* PROBLEM REQUIREMENTS
Write out the text below on bore flow velocities, word for word and in full.

* TEXT SHOWN

(begin)

Figure 19. Vertical profiles of ensemble-averaged velocities in the water column at $x=-9.87$ m for bore with $F_{in}=1.6$. (a,c,e) Show the magnitudes of horizontal velocity component and (b,d, f) display the magnitudes of vertical velocity component. Panels (a,b) $\bigcirc$: $t\sqrt {g/h_0}=-34.30$; $+$: $t\sqrt {g/h_0}=-33.23$; $\square$: $t\sqrt {g/h_0}=-32.34$. Panels (c,d) $\bigcirc$: $t\sqrt {g/h_0}=-30.56$; $+$: $t\sqrt {g/h_0}=-27.96$; $\square$: $t\sqrt {g/h_0}=-25.37$. Panels (e, f) $\bigcirc$: $t\sqrt {g/h_0}=-20.92$; $+$: $t\sqrt {g/h_0}=-6.09$; $\square$: $t\sqrt {g/h_0}=19.12$.

The time history of the depth- and ensemble-averaged horizontal velocities at $x=-9.87$ m for the BB is plotted in figure 20. The depth-averaged horizontal velocities are calculated employing the bore relations (3.1), (3.2) and (3.3) with the relationship $\beta =2c-u$. During the bore front period ($t\sqrt {g/h_0}<-31.53$) the bore strength and bore flow velocities are calculated from the free surface measurements and bore relations. During the bore plateau and bore tail periods, the depth-averaged velocities are calculated employing $\beta =2c_b-u_b$, which is a constant (see Appendix A). During the bore front period, the measured depth-averaged flow velocities are larger than the calculated values employing the HSPIV data and lower than the calculated values using the capacitance gauges data. During the bore plateau and bore tail periods, the measured depth-averaged flow velocities are similar to those calculated employing both the HSPIV data and the capacitance gauges data. It is also important to notice that the bore flow velocities near the free surface are significantly larger than the depth-averaged velocities.

(end)

* EXCERPTED RECORDS
(begin)

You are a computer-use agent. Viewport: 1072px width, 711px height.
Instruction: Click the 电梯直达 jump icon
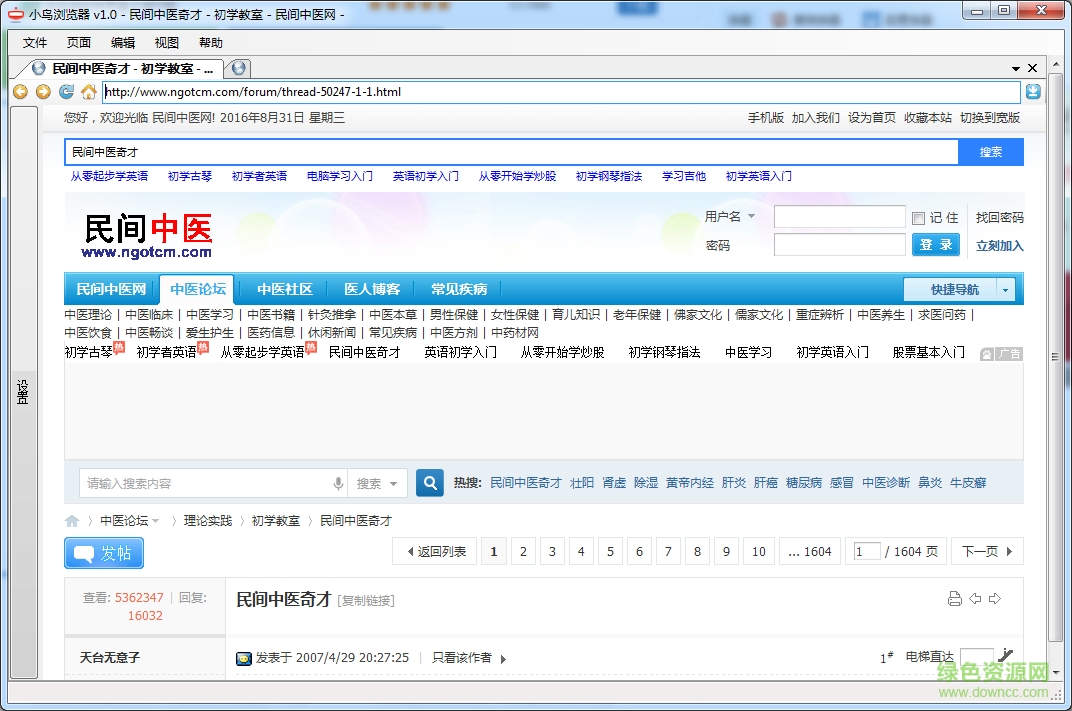[x=1007, y=656]
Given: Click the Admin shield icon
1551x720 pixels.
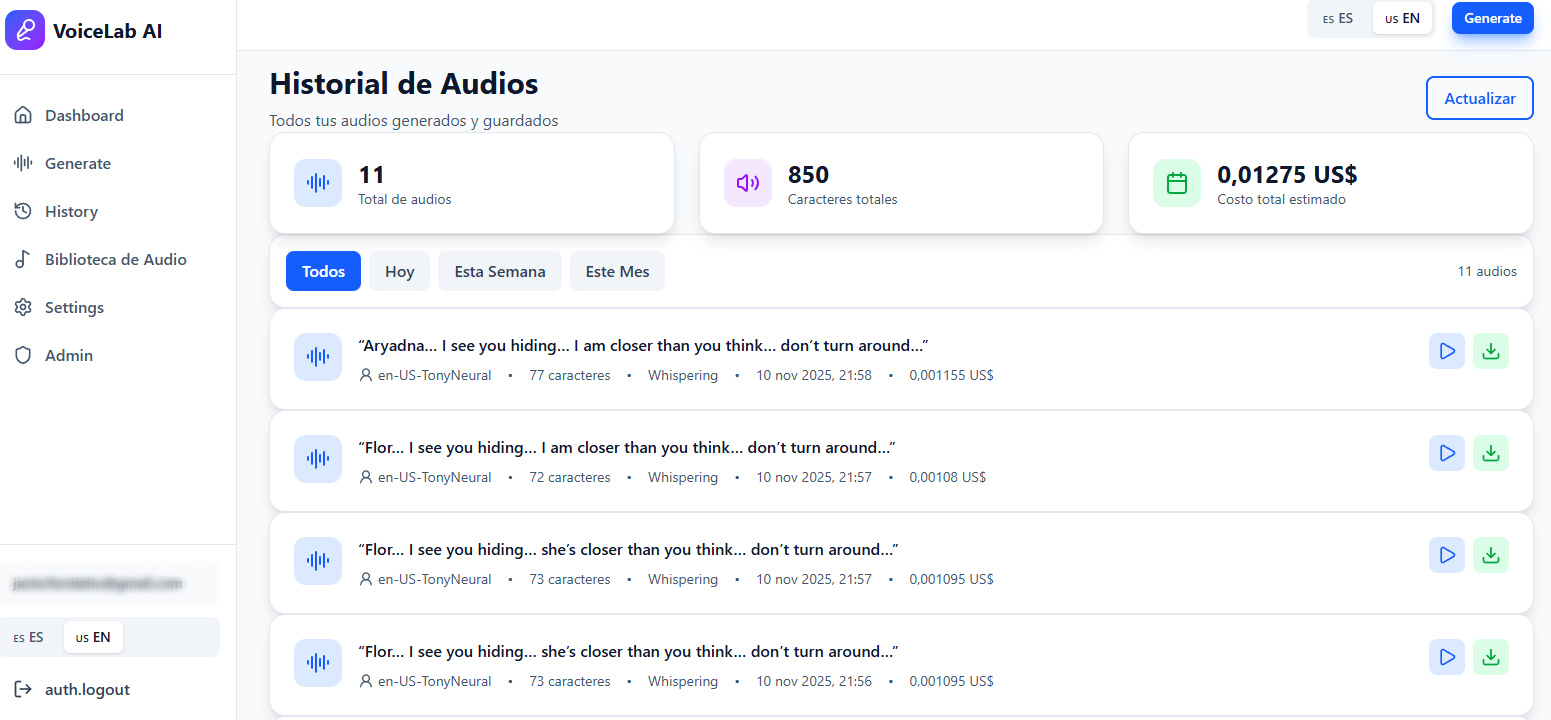Looking at the screenshot, I should pos(23,355).
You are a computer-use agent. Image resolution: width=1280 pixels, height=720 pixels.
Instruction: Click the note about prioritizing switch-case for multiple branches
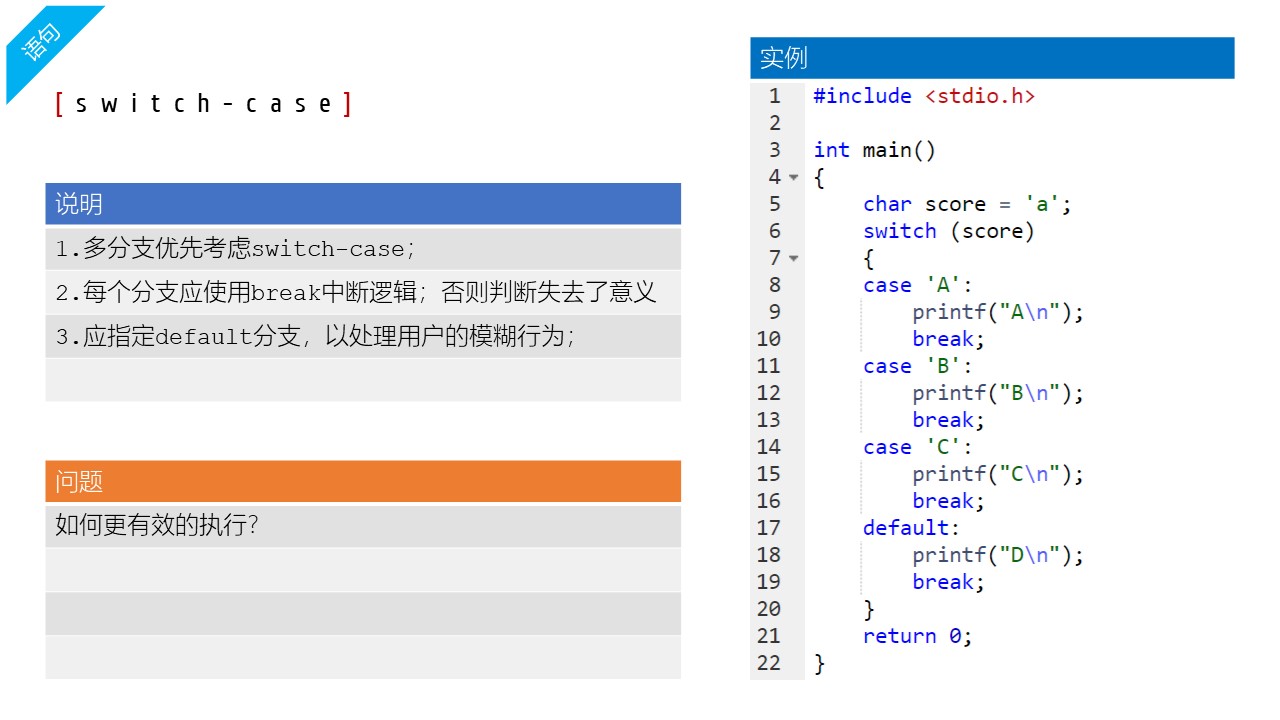pos(235,249)
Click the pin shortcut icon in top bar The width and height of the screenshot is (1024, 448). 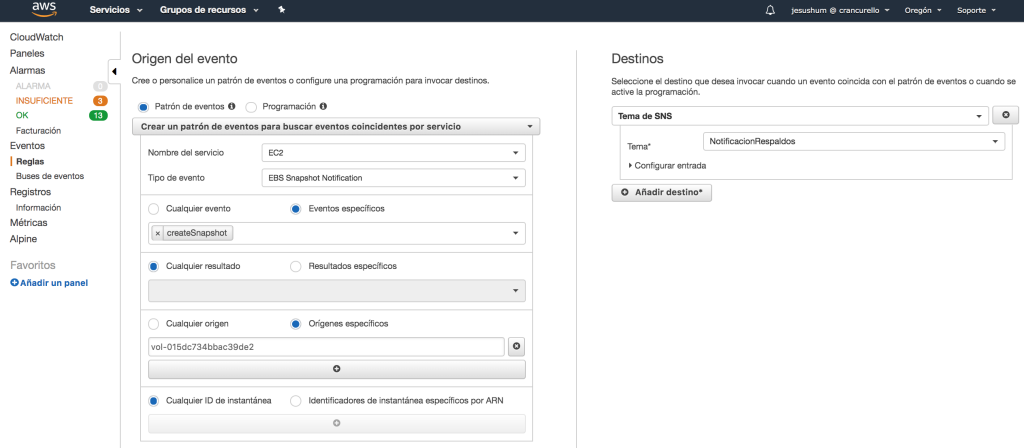(282, 10)
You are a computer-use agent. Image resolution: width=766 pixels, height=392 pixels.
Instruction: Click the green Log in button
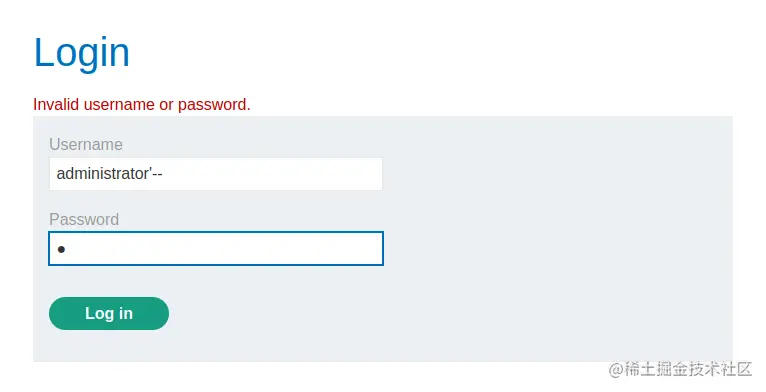109,313
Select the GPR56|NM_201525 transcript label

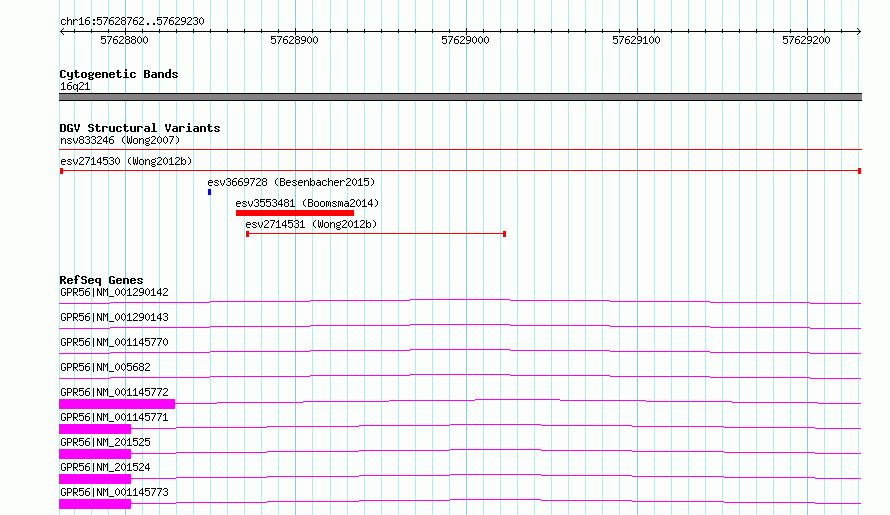coord(105,442)
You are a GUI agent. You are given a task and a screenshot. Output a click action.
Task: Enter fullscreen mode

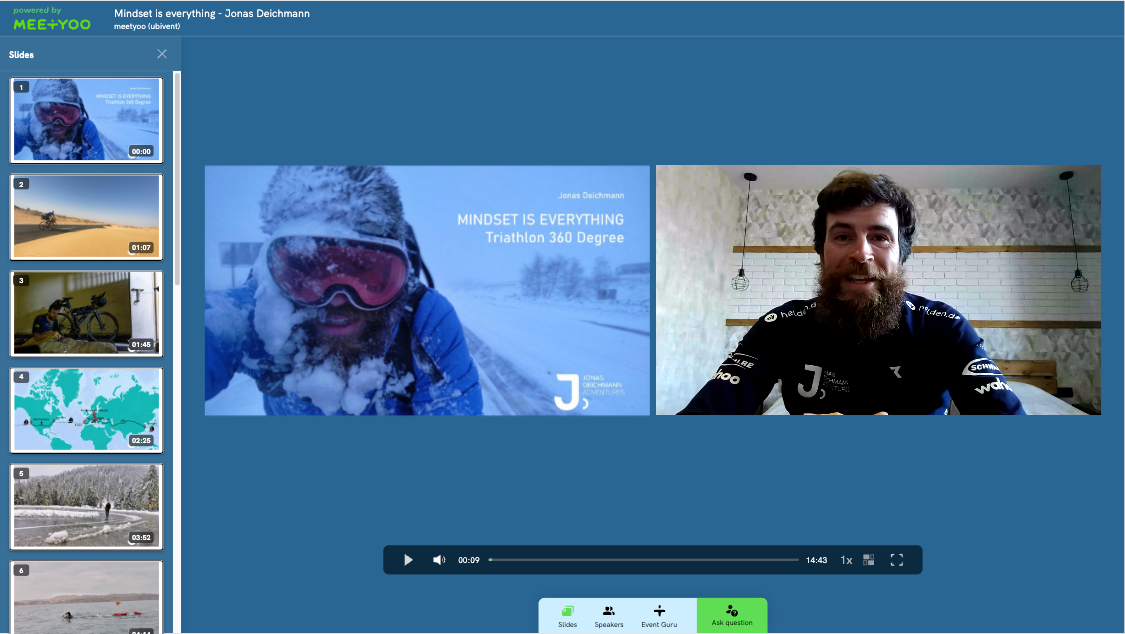tap(897, 560)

(end)

* WRITTEN REPLY
Figure 19. Vertical profiles of ensemble-averaged velocities in the water column at $x=-9.87$ m for bore with $F_{in}=1.6$. (a,c,e) Show the magnitudes of horizontal velocity component and (b,d, f) display the magnitudes of vertical velocity component. Panels (a,b) $\bigcirc$: $t\sqrt {g/h_0}=-34.30$; $+$: $t\sqrt {g/h_0}=-33.23$; $\square$: $t\sqrt {g/h_0}=-32.34$. Panels (c,d) $\bigcirc$: $t\sqrt {g/h_0}=-30.56$; $+$: $t\sqrt {g/h_0}=-27.96$; $\square$: $t\sqrt {g/h_0}=-25.37$. Panels (e, f) $\bigcirc$: $t\sqrt {g/h_0}=-20.92$; $+$: $t\sqrt {g/h_0}=-6.09$; $\square$: $t\sqrt {g/h_0}=19.12$.

The time history of the depth- and ensemble-averaged horizontal velocities at $x=-9.87$ m for the BB is plotted in figure 20. The depth-averaged horizontal velocities are calculated employing the bore relations (3.1), (3.2) and (3.3) with the relationship $\beta =2c-u$. During the bore front period ($t\sqrt {g/h_0}<-31.53$) the bore strength and bore flow velocities are calculated from the free surface measurements and bore relations. During the bore plateau and bore tail periods, the depth-averaged velocities are calculated employing $\beta =2c_b-u_b$, which is a constant (see Appendix A). During the bore front period, the measured depth-averaged flow velocities are larger than the calculated values employing the HSPIV data and lower than the calculated values using the capacitance gauges data. During the bore plateau and bore tail periods, the measured depth-averaged flow velocities are similar to those calculated employing both the HSPIV data and the capacitance gauges data. It is also important to notice that the bore flow velocities near the free surface are significantly larger than the depth-averaged velocities.